In contrast to surveillance-style affective computing (bio-sensing, computer vision, etc.), Affective Color Fields gives users more authority on what they are willing to feed into the system and how they would frame and reinterpret their narratives. They could even deceive the artifact by giving a fake account of their life. Through this playful interaction that makes the user an improvisator and the human-machine interaction a play, Affective Color Fields aims to trigger their imagination and provide richer aesthetic experiences. Over time, the color fields slowly evolve with the user, and this synchronizing experience is expected to promote a personal bond.
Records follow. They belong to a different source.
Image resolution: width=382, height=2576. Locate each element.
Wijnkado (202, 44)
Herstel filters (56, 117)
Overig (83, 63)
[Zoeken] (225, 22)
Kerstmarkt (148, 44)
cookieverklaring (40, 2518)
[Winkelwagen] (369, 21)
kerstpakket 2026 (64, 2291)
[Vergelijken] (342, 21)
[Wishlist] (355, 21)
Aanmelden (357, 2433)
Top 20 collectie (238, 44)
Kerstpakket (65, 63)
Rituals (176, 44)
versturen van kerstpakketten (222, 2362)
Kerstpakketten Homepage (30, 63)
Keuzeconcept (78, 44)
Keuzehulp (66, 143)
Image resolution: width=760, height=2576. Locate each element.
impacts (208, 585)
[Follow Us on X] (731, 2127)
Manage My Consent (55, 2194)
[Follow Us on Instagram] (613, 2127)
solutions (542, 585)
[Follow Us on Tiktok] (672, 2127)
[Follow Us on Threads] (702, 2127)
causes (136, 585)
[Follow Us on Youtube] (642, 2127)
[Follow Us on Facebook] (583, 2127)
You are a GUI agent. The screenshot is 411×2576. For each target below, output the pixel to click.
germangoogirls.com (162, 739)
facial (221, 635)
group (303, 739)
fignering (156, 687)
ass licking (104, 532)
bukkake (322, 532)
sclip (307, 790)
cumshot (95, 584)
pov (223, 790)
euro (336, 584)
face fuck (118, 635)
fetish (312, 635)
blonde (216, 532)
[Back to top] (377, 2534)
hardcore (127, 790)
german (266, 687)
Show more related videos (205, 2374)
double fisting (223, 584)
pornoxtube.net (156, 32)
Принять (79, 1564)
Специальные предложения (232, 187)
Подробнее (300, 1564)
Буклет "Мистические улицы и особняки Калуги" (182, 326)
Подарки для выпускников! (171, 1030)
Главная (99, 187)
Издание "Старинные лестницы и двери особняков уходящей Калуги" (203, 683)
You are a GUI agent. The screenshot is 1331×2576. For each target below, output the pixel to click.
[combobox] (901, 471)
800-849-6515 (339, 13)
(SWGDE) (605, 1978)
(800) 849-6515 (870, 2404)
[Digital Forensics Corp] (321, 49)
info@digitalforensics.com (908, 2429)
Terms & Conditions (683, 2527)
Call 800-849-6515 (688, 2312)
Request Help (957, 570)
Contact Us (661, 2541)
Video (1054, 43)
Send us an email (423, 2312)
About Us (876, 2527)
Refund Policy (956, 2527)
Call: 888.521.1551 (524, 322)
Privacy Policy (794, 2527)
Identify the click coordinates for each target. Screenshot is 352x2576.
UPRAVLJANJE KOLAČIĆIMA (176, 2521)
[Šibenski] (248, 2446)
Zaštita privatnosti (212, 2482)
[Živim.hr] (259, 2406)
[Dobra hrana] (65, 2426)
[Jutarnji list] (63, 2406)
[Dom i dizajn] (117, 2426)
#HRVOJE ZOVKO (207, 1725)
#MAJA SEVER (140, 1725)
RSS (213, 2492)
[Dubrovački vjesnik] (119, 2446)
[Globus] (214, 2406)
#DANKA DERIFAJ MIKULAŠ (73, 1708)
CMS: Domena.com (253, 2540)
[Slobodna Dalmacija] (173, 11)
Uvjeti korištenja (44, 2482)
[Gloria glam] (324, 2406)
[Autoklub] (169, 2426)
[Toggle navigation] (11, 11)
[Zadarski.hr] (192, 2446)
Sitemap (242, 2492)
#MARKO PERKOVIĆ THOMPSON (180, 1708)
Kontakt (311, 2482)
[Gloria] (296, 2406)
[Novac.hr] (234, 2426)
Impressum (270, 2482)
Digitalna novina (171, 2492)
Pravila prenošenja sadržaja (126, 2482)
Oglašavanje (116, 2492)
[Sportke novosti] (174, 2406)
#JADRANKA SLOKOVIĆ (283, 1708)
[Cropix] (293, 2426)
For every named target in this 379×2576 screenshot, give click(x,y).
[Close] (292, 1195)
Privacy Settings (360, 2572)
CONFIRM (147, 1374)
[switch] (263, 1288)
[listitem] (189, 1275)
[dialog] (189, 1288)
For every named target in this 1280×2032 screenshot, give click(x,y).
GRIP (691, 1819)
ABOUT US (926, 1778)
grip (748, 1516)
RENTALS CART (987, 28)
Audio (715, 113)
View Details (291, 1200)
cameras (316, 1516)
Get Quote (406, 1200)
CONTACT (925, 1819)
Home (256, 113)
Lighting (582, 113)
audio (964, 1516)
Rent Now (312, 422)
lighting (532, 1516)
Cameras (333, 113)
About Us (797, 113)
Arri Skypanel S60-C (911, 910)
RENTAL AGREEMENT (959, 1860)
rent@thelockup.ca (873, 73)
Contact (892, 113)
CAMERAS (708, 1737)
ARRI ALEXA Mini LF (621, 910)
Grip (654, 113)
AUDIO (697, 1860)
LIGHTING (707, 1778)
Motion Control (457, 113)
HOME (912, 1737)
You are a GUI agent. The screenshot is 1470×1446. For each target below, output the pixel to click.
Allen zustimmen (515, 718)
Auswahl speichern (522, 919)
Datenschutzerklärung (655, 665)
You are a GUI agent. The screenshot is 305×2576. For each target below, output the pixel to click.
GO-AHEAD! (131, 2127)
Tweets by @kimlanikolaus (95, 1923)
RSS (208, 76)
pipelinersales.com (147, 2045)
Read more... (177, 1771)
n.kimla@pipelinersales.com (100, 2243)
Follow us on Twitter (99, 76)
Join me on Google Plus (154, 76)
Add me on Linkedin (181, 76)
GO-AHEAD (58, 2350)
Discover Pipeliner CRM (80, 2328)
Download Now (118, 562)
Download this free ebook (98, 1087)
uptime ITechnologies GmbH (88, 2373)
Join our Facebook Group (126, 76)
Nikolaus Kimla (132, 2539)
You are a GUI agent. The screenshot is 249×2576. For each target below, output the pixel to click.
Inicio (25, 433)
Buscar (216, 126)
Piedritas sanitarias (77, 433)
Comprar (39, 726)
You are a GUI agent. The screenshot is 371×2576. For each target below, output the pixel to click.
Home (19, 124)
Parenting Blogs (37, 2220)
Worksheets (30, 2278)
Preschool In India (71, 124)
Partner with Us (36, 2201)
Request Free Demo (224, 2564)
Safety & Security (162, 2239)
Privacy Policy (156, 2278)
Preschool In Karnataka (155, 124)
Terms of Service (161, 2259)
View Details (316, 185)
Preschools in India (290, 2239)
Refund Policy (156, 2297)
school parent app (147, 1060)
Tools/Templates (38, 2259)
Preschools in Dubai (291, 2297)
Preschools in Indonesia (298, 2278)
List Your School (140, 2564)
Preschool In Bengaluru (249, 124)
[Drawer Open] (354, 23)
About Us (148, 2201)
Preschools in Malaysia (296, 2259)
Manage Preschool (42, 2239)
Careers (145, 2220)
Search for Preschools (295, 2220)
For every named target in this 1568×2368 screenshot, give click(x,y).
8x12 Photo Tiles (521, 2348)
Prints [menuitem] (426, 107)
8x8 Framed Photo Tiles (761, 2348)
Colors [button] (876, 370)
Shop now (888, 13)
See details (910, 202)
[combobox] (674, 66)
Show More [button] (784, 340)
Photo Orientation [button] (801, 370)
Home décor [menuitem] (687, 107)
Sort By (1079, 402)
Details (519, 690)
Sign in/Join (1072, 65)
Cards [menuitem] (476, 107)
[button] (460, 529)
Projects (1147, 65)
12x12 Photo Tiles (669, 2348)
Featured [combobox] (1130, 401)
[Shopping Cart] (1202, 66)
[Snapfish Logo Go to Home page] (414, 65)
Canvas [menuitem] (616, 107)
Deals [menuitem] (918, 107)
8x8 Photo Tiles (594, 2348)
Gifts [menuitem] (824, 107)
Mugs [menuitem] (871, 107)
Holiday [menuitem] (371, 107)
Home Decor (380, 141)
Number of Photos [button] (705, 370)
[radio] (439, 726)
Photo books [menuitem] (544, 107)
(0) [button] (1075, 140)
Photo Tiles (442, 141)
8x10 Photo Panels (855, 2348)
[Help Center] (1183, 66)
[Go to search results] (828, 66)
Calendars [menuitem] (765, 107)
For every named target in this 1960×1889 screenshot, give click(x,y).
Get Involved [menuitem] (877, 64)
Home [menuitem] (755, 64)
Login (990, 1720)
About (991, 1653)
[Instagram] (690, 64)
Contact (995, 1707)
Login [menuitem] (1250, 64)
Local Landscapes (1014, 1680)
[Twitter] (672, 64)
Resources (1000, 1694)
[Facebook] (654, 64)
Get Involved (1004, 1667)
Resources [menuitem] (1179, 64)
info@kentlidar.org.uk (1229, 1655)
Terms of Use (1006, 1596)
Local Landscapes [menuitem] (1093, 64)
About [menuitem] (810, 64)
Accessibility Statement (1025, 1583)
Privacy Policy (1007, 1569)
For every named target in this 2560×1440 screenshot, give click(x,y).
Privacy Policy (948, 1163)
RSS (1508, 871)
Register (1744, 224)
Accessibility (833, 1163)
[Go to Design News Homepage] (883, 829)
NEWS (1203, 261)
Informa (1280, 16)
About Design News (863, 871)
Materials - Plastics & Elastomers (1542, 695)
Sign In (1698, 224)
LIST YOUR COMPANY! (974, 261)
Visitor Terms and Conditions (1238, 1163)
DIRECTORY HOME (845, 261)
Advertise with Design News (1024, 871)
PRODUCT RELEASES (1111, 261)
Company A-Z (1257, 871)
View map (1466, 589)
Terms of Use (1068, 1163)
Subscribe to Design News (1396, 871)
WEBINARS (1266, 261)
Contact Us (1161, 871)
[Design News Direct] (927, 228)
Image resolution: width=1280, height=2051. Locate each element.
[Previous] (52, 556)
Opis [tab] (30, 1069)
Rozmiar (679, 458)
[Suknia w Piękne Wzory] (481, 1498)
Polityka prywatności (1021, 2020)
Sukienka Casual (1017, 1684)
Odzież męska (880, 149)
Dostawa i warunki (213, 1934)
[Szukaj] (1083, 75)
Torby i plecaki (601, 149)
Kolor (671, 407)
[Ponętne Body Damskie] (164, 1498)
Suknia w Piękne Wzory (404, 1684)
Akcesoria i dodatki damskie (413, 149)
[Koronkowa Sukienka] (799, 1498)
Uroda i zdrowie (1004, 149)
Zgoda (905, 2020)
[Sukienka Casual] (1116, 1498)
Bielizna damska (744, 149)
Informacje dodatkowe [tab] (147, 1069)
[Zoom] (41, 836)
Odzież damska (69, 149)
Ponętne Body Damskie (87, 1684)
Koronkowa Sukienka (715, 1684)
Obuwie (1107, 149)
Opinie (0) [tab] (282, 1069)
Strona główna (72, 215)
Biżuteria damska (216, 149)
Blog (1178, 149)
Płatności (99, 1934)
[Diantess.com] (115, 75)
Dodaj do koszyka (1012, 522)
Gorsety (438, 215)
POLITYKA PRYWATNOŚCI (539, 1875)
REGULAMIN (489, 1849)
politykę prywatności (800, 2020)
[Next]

Quite obviously, Affective Color Fields does not aim to seamlessly blend into an ordinary user's daily routine and effaces itself for the sake of their efficiency. Instead, it prompts users to engage in a behavior that can be seen as "unproductive" or "meaningless" and deliberately carve out some time that will be spent with this artifact. I liked how our work promotes a ritualistic experience to users and challenges their preexisting world and original values. Through the process of unearthing a new meaning from the color fields and casting the new meaning to their memories and future instances in life, their newly conceived thoughts and beliefs get weaved into everyday life, creating ripples that affect them in the long term.

ACM Multimedia 2021

I worked on revising our paper for months after receiving a rejection, and in the summer of 2021, I was delighted to hear that our paper was accepted by the ACM Multimedia 2021 for Interactive Artworks track. It was an incredible experience as an undergraduate student to plan an art research project from start to finish, collaborate with other researchers, and witness our work getting published by a conference. I realized how exhilarating it can be to create knowledge and share it with the research community.